- **Page excerpt**:
=== Section Start ===

AsyncFatFS is a minimalist, fully asynchronous FAT16 / FAT32 file IO library. When paired with a simple asynchronous read-block/write-block API for an SD card or other storage backend, this library provides file IO primitives (e.g. fopen, fread, fseek) in a fully non-blocking manner. All API calls either provide a callback to notify you of operation completion, or return a status code that indicates that the operation should be retried later. This allows AsyncFatFS to run well on embedded systems that do not have an operating system or threading capabilities.
A special optional feature of this filesystem is a high-speed contiguous append file mode, provided by the "freefile" support. In this mode, the largest contiguous free block on the volume is pre-allocated during filesystem initialisation into a file called "freespac.e". One file can be created which slowly grows from the beginning of this contiguous region, stealing the first part of the freefile's space. Because the freefile is contiguous, the FAT entries for the file need never be read. This saves on buffer space and reduces latency during file extend operations.

=== Section End ===

Pick up the AsyncFatFS library description where it stops and write what comes next.

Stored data
=== Section Start ===

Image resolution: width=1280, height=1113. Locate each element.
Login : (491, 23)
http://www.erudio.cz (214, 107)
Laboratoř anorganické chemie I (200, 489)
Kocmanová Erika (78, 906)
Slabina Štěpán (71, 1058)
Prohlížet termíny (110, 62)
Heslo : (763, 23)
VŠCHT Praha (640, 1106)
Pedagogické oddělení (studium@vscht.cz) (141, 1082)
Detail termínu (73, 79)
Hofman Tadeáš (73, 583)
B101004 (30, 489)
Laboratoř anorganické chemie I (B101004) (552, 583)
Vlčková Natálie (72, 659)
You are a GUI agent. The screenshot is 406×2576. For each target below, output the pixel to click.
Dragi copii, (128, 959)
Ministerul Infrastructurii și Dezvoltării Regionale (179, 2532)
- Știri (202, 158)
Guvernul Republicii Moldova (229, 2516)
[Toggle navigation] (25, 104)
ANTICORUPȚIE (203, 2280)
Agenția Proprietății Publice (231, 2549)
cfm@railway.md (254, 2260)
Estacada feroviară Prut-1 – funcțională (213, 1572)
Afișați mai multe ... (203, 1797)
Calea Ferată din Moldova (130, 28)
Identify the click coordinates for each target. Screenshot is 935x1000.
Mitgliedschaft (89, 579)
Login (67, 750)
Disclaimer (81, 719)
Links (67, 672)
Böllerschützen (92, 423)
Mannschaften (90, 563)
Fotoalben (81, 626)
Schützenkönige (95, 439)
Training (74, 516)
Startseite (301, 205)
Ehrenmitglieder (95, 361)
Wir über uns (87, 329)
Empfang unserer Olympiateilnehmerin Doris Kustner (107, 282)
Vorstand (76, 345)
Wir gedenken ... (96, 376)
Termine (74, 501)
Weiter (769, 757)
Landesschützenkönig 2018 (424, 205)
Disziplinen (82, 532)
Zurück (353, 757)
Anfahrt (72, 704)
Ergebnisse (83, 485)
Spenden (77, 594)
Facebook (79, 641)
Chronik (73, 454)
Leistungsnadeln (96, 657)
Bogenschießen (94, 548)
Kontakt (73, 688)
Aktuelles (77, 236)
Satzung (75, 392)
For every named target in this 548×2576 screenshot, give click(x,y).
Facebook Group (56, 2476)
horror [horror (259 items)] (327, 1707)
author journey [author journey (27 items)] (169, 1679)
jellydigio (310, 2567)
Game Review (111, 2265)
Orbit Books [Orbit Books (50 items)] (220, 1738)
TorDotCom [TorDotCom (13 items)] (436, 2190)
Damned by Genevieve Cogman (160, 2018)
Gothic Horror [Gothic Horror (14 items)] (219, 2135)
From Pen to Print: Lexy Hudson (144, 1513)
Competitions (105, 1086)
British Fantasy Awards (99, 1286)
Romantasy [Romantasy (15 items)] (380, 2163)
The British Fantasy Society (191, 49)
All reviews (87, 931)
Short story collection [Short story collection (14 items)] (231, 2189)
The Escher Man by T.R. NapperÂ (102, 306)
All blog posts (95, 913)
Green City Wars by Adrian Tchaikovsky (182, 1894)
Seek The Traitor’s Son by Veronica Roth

=== Section End ===

- **Result**:
The API for both AsyncFatFS itself, as well as the required driver functions for the storage backend, is documented here.
You can use the testcases in the test/
directory as a guide to how to use the filesystem. AsyncFatFS is also used in
Cleanflight / Betaflight's "blackbox" logging system: filesystem consumer code,
SDCard SPI driver code.
You'll notice that since most filesystem operations will fail and ask you to retry when the card is busy, it becomes natural to call it using a state-machine from your app's main loop - where you only advance to the next state once the current operation succeeds, calling afatfs_poll() in between so that the filesystem can complete its queued tasks.